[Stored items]
=-=-=-=-=

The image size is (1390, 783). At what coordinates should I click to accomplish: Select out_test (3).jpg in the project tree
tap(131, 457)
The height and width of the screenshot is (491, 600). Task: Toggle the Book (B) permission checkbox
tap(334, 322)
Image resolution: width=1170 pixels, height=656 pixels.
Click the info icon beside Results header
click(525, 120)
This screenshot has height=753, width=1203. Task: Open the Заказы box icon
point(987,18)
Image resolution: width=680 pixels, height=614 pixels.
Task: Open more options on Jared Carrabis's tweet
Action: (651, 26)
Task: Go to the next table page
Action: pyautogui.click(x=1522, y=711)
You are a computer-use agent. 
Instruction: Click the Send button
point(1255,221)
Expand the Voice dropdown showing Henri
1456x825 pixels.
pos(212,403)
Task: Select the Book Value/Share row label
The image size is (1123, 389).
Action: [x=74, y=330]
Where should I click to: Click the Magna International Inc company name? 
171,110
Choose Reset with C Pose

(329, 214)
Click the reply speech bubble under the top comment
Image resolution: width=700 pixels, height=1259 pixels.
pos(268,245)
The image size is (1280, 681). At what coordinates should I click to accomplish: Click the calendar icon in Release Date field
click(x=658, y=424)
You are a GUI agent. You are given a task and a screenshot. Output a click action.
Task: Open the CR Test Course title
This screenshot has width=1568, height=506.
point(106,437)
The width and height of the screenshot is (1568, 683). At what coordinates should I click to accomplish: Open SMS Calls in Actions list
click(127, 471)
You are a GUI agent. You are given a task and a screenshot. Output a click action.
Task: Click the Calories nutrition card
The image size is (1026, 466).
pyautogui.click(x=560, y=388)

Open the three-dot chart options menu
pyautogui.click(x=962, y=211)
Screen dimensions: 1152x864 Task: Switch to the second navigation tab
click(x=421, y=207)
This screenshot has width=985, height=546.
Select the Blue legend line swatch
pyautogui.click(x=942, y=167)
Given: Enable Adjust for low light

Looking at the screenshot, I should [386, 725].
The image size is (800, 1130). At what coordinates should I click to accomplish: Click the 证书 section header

=-=-=-=-=

**TASK DIRECTIONS**
If a line comes after the one that contains "Image resolution: width=1170", leave it out; return every line of the entries up to that point exactly, starting with the first, with that line included.

**RESPONSE BOX**
The image size is (1390, 783). At what coordinates should I click to accomplish: Select out_test (3).jpg in the project tree
tap(131, 457)
The height and width of the screenshot is (491, 600). Task: Toggle the Book (B) permission checkbox
tap(334, 322)
Image resolution: width=1170 pixels, height=656 pixels.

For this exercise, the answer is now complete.